Node.js Stream - Actual Combat

The first two ( Basics and Advanced ) mainly introduces the basic usage and principles of streams. From the perspective of application, this article introduces how to use pipelines for programming. The main contents include:

  1. pipe concept
  2. Browserify's pipeline design
  3. Gulp's Pipeline Design
  4. Comparison of Two Pipeline Design Patterns
  5. example

The so-called "pipe" refers to the combination of multiple Stream objects connected in the form of a.pipe(b).

If there are two Transform s: bold and red, some keywords in the text stream can be bolded and reddish respectively. Text can be bold and reddish at the same time as follows:

// source: input stream
// dest: output destination
source.pipe(bold).pipe(red).pipe(dest)

bold.pipe(red) can be regarded as a pipeline, and the input stream is transformed by bold and red and then output.

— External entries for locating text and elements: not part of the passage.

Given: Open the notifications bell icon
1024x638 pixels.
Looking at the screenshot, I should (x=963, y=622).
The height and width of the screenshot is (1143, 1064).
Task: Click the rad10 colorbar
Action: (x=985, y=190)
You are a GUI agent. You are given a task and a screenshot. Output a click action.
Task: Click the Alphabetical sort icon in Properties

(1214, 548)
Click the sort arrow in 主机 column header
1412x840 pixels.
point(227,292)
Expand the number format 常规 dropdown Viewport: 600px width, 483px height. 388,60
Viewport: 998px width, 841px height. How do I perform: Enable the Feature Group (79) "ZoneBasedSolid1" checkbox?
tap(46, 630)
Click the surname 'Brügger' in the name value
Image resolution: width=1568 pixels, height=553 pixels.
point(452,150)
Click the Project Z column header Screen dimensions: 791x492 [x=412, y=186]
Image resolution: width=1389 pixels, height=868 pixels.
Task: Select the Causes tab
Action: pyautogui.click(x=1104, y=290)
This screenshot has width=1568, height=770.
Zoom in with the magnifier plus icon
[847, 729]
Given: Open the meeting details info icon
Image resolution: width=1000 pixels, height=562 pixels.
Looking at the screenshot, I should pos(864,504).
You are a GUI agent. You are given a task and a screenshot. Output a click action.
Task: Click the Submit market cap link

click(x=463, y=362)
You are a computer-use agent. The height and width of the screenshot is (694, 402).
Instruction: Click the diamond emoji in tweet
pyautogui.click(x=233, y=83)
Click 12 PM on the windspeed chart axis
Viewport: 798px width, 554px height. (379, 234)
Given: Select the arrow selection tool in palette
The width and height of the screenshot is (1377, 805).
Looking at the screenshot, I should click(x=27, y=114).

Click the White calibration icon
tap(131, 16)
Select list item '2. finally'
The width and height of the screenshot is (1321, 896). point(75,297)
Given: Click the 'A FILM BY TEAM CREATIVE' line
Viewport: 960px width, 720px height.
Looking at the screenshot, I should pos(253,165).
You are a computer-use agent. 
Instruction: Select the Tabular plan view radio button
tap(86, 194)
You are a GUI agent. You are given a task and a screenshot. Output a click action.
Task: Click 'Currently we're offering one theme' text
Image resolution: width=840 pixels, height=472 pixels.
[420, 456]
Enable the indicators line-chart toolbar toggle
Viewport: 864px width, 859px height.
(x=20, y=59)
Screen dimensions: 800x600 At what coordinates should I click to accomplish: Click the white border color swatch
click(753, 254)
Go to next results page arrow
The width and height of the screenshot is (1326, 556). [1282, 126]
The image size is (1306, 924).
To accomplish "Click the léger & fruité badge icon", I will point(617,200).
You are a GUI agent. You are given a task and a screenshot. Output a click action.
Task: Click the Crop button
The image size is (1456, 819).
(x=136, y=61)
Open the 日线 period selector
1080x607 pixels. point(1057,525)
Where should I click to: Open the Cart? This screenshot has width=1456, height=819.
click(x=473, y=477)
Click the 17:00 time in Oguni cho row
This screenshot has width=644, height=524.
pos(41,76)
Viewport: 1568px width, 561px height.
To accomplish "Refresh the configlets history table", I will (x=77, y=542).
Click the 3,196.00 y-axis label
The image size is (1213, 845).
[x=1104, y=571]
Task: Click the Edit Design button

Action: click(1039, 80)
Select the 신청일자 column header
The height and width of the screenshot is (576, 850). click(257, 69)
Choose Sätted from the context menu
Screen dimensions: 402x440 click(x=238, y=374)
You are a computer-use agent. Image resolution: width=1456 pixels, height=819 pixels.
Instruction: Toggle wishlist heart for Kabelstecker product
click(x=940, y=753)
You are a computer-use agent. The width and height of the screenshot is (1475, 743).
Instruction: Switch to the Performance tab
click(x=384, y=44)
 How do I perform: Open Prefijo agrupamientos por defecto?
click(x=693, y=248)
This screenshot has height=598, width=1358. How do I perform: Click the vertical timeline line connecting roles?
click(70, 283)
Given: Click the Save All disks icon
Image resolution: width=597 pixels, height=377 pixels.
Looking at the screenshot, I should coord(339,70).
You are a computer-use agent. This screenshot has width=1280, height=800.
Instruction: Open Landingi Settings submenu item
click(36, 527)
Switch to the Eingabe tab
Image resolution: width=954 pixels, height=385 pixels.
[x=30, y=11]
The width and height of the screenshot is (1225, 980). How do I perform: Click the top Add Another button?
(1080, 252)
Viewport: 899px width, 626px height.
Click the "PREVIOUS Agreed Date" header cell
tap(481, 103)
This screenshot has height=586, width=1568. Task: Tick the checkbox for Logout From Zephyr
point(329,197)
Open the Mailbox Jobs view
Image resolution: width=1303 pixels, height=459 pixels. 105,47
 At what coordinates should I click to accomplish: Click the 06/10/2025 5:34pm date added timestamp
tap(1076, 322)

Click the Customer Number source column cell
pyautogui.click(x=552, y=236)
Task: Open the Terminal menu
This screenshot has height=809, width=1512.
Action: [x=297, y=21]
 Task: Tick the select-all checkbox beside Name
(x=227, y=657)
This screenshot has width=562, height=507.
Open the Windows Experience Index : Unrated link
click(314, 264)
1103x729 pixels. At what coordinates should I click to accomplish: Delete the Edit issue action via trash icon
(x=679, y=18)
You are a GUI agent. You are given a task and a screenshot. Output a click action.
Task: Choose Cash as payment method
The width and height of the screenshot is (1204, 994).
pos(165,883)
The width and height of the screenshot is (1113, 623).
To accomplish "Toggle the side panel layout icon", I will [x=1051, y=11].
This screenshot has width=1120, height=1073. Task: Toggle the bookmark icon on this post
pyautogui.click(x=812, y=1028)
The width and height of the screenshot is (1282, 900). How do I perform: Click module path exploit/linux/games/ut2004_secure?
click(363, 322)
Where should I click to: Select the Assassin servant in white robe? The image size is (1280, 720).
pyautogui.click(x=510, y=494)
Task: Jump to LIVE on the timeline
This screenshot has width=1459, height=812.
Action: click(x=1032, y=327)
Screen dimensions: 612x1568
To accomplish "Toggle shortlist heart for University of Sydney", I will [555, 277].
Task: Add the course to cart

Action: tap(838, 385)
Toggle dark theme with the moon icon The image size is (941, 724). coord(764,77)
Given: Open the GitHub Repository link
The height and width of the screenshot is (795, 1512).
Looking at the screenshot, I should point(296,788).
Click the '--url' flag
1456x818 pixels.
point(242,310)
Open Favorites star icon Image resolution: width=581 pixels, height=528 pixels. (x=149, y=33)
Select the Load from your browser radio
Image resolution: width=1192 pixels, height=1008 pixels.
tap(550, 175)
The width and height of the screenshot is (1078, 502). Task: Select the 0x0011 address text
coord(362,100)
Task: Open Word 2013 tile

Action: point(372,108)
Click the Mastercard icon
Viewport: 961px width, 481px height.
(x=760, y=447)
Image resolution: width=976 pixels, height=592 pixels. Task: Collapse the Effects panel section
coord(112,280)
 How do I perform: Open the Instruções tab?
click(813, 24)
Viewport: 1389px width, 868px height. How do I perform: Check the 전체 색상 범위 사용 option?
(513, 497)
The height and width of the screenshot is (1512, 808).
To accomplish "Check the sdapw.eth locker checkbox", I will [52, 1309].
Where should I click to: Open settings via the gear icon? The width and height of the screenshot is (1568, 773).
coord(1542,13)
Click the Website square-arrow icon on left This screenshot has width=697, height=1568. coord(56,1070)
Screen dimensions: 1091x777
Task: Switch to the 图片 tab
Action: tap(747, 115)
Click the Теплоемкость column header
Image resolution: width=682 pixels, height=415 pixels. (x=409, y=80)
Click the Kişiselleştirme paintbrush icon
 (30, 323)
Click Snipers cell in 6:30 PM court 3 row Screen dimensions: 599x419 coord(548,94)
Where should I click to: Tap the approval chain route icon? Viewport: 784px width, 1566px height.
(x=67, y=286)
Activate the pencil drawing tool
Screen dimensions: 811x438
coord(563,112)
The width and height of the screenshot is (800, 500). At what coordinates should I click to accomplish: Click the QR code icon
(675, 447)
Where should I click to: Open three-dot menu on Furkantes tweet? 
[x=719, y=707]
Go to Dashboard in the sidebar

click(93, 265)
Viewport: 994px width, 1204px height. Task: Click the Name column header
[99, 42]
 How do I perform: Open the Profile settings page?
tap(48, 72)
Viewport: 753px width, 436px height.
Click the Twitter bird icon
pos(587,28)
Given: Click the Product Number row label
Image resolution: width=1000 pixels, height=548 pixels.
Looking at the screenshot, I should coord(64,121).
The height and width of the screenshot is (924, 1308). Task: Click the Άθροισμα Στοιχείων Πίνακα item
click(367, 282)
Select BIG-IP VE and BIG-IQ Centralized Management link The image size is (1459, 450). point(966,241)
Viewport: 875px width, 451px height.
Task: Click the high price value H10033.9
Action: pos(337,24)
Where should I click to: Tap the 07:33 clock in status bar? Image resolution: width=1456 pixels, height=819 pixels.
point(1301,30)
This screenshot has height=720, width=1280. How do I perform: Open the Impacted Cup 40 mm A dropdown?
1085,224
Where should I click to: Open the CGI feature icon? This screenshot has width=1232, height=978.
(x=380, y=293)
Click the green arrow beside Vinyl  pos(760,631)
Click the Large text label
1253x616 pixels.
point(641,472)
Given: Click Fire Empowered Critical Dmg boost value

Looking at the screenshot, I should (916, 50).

But if this bold and reddish feature has a wide range of application scenarios, the way we expect to use it is:

// source: input stream
// dest: output destination
// pipeline: bold and red
source.pipe(pipeline).pipe(dest)

At this point, the pipeline encapsulates bold.pipe(red), which is also called a pipeline logically. Its implementation can be simplified to:

var pipeline = new Duplex()
var streams = pipeline._streams = [bold, red]

// The underlying write logic: write data to the first Stream of the pipeline, that is, bold
pipeline._write = function (buf, enc, next) {
  streams[0].write(buf, enc, next)
}

// The underlying read logic: read data from the last Stream (ie red) of the pipeline
pipeline._read = function () {
  var buf
  var reads = 0
  var r = streams[streams.length - 1]
  // empty the cache
  while ((buf = r.read()) !== null) {
    pipeline.push(buf)
    reads++
  }
  if (reads === 0) {
    // The cache is originally empty, waiting for the arrival of new data
    r.once('readable', function () {
      pipeline._read()
    })
  }
}

// Combine individual Stream s (here equivalent to `bold.pipe(red)`)
streams.reduce(function (r, next) {
  r.pipe(next)
  return next
})

When writing data to the pipeline, the data is directly written to bold, then flows to red, and finally read from red when reading data from the pipeline.

If you need to add an underline Stream in the middle, you can:

pipeline._streams.splice(1, 0, underline)
bold.unpipe(red)
bold.pipe(underline).pipe(red)

If you want to replace red with green, you can:

// delete red
pipeline._streams.pop()
bold.unpipe(red)

// add green
pipeline._streams.push(green)
bold.pipe(green)

It can be seen that all aspects of this pipeline can be modified.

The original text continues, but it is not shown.